**Task goal**
Take the line with "Toggle the expression" and the rest of the lines after it, to the end of the entries, and restate them exactly.
** Opening Entries provided block **
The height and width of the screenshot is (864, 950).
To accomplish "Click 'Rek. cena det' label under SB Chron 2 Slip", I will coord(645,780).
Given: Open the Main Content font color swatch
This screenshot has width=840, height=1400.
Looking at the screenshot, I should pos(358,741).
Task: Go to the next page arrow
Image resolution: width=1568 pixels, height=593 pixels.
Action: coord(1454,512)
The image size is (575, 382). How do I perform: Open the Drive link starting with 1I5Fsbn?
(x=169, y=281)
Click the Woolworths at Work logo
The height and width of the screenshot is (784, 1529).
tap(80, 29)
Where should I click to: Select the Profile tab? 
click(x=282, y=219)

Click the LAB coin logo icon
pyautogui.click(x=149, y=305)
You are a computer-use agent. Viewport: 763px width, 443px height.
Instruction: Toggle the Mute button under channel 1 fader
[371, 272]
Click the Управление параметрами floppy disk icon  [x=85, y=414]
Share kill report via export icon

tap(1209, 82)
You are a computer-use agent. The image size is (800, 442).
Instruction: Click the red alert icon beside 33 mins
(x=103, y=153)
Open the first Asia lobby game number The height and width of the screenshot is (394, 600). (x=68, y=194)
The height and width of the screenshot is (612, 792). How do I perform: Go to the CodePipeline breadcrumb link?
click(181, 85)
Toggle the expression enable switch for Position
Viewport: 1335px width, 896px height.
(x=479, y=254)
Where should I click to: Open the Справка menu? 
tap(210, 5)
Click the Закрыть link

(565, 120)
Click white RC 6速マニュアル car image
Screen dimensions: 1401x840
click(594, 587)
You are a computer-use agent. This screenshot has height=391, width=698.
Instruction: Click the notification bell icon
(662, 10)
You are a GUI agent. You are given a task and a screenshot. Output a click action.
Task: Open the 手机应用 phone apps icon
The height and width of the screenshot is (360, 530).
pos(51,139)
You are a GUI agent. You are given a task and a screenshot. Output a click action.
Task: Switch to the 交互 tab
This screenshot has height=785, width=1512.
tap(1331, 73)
** Closing Entries provided block **
**Solution to the problem**
Toggle the expression enable switch for Position
Viewport: 1335px width, 896px height.
(x=479, y=254)
Where should I click to: Open the Справка menu? 
tap(210, 5)
Click the Закрыть link

(565, 120)
Click white RC 6速マニュアル car image
Screen dimensions: 1401x840
click(594, 587)
You are a computer-use agent. This screenshot has height=391, width=698.
Instruction: Click the notification bell icon
(662, 10)
You are a GUI agent. You are given a task and a screenshot. Output a click action.
Task: Open the 手机应用 phone apps icon
The height and width of the screenshot is (360, 530).
pos(51,139)
You are a GUI agent. You are given a task and a screenshot. Output a click action.
Task: Switch to the 交互 tab
This screenshot has height=785, width=1512.
tap(1331, 73)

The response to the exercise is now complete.